What is required:
Answer these from the reflection on Our Town:
(a) Which day does Emily choose when she returns to live one more day?
(b) What is the Stage Manager's one-word reply when Emily asks whether any human beings ever realize life while they live it?
(c) According to the Chesterton quotation, how does every high civilization decay?

Selected text:
--- start ---

It isn’t until something is gone that we notice it is missing. Then we realize how rich, precious, beautiful, and uniquely common it truly was. We live alongside of others all this time and then one day they are gone or moved away …or we are gone. And we would do anything to have the time back. What do we need to do to live fully in the moment with others around us?

Do you find it difficult to simply be in the place that God has you? Do you always wish to be somewhere else, even if you are not so sure where that “somewhere else” is? Do you find yourself hurrying even when there is absolutely no need to hurry?

Do you have a tendency to take the friendships and people around you right now for granted or neglect them for other things, probably not as important?

our town

“…whoever makes haste with his feet misses the way.” (King Solomon)

In Thornton Wilder’s play, Our Town, one of the characters, Emily, dies.

Afterwards, Emily stands unseen in the cemetery among her deceased relatives and begs the Stage Manager to let her go back and live one more day. After much pleading, the Stage Manager relents and allows her to return to live one more day. She chooses her birthday.

Emily has discovered that she had taken so much of her life for granted and so she goes back to live it differently. And in those hours she comes to the unfortunate conclusion that lives are lived in the blurriness of a wasteful fog. Everyone seems to be in a hurry. Everyone seems to miss one another as they live their lives together. She goes through that day until she can’t take it anymore.

“In a loud voice to the stage manager.

Emily: I can’t. I can’t go on. It goes too fast. We don’t have time to look at one another.

She breaks down sobbing.

I didn’t realize. So all that was going on and we never noticed. Take me back—up the hill—to my grave. But first: Wait! One more look.

Good-by, Good-by, world. Good-by, Grover’s Corners…Mama and Papa. Good-by to clocks ticking…and Mama’s sunflowers. And food and coffee. And new-ironed dresses and hot baths…and sleeping and waking up. Oh, earth, you’re too wonderful for anybody to realize you.

She looks towards the stage manager and asks abruptly, through her tears:

Do any human beings ever realize life while they live it?—every, every minute?

Stage Manager: No.

Pause.

The saints and poets, maybe—they do some.”

I want to be like the saints and poets. I want to see what / who is right in front of me and not take it for granted. I want to live more slowly. I want to live with depth.

—Don’t you?

Let us realize life while we live it–every, every minute.

obvious things

In the red circle of the desert, in the dark and secret place, the prophet discovers the obvious things. I do not say it merely as a sneer, for obvious things are very easily forgotten; and indeed every high civilization decays by forgetting obvious things. (GK Chesterton)

--- end ---

Information supplied:
--- start ---

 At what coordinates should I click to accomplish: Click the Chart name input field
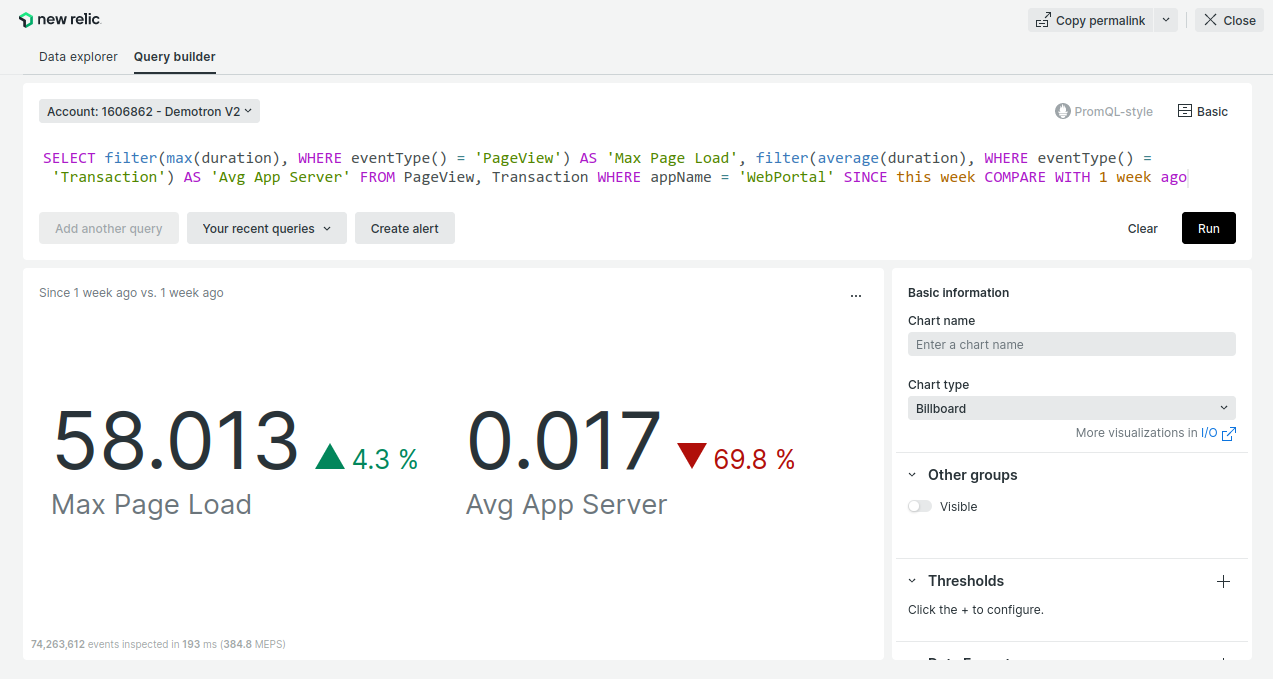pyautogui.click(x=1071, y=344)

--- end ---

Solution below:
(a) Her birthday.
(b) "No."
(c) By forgetting obvious things.